16. (Original post by Stephybob)
I have an issue with your question 11, if you take the original factorised form of (x+1/2)(x+2)(x-5) then the y intercept would be -5 not -10. I put the equations 2x^3 -5x^2 -23x -10 and the expanded form of the factorised equation into autograph and they aren't the same. So to get from the factorised equation to one with a coefficient of 2, you can't just double everything or I believe you get a false y intercept (but no idea how you actually get there).

So if I'm correct, the answer for the y intercept of f(x) -8 is (0, -13) and the answer to f(x-3) is -20?
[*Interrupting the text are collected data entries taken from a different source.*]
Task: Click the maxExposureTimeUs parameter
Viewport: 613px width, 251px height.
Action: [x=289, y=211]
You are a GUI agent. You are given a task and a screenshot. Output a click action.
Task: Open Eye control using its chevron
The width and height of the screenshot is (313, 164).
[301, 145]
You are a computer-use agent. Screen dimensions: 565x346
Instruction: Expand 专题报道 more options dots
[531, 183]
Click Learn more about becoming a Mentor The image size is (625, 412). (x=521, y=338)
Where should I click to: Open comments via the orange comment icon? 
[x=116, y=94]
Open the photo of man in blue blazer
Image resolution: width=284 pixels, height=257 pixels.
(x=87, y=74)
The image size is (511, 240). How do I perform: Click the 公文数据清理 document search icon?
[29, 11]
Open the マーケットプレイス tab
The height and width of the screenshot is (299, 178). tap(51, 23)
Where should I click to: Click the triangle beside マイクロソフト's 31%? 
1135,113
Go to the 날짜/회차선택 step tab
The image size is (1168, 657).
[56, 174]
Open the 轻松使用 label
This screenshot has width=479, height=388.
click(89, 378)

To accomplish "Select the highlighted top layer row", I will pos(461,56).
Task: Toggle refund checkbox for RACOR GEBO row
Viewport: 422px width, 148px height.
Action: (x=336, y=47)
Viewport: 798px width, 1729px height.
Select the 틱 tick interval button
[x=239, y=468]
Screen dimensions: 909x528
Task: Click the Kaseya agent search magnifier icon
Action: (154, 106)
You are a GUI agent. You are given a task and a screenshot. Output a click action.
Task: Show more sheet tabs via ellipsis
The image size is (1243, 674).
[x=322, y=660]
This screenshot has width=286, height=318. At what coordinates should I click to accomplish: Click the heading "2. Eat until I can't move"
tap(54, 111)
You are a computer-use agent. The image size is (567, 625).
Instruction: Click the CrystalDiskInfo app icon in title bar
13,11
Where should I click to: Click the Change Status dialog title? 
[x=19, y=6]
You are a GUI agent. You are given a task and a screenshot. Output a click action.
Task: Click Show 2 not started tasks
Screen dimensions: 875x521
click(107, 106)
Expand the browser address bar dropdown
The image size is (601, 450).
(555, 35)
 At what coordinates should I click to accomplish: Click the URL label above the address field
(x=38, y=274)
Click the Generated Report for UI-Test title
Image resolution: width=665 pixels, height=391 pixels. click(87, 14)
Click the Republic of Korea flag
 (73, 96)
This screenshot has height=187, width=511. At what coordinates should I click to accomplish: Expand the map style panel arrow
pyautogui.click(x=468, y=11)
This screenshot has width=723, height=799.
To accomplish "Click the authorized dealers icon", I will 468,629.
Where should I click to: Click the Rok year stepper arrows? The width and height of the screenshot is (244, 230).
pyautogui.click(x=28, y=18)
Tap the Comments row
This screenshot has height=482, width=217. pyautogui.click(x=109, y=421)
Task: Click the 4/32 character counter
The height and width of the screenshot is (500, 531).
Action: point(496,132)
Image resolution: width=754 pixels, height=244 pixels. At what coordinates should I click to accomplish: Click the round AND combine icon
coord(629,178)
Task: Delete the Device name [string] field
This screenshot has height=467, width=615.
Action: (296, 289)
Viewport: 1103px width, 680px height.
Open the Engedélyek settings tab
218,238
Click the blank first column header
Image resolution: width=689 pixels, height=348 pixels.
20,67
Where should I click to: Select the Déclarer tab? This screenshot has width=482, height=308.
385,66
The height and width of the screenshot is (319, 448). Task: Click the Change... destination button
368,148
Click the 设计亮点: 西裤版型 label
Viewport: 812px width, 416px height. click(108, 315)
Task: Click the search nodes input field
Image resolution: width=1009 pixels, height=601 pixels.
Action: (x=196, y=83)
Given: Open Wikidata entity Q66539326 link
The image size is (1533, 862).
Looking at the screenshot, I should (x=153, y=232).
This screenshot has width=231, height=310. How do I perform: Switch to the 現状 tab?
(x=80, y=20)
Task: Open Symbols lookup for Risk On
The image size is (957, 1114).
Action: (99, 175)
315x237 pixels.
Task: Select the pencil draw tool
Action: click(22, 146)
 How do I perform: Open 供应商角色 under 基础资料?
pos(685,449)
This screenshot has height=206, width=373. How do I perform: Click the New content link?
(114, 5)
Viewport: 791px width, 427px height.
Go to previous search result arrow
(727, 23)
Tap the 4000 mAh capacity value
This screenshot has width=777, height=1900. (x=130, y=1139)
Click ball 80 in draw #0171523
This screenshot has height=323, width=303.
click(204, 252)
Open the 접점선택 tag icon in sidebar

Sorry if someone has already pointed this out

To get it in the form of 2x^3 + bx^2 + cx + d as required by the question, you need to have one of your factors as (2x + h) where h is a constant.
(x + .5) => (2x + 1)

Otherwise you don't get 2x^3, you only get x^3 which wasn't asked for in the question.
17. (Original post by Dillanp1)
I'm pretty sure if K was a value between -sqrt5 and sqrt5 then it would intercept the axis, however if K was either bigger then sqrt5 or smaller then -sqrt5 then there will be no roots.
The original equation was x^2+2kx+5 and the answer was -sqrt5<k<sqrt5, *because if you take 3 as a value of k, for example, which is bigger than sqrt5, the discriminant of the equation becomes to be bigger than 0 which means that there are 2 real roots. also if you take -3 as a value of k, which is smaller than -sqrt5, the discriminant also gives a value greater than 0. The question asks for range of values of k where the equation doesn't intersect the x-axis therefore it has to be -sqrt5<k<sqrt5 and you can try any values in between and the discriminant will always be less than 0.*

Take k=1,

Therefore, b^2-4ac:
=2^2-(4*1*5)
=4-20
=-16
The discriminant is less than 0, so no real roots so no intersections with the x-axis.
18. (Original post by Jack:))
Yes i see, but i found this paper really easy. I guess it is hard too tell. there has been a 60 and a few 58s. i would love it to be 55, fingers crossed!
There have also been 54's..
19. (Original post by kimmar)
The original equation was x^2+2kx+5 and the answer was -sqrt5<k<sqrt5, *because if you take 3 as a value of k, for example, which is bigger than sqrt5, the discriminant of the equation becomes to be bigger than 0 which means that there are 2 real roots. also if you take -3 as a value of k, which is smaller than -sqrt5, the discriminant also gives a value greater than 0. The question asks for range of values of k where the equation doesn't intersect the x-axis therefore it has to be -sqrt5<k<sqrt5 and you can try any values in between and the discriminant will always be less than 0.*

Take k=1,

Therefore, b^2-4ac:
=2^2-(4*1*5)
=4-20
=-16
The discriminant is less than 0, so no real roots so no intersections with the x-axis.
Thank you, nicely explained
20. For question 9, n is a factor of 1.5 also works.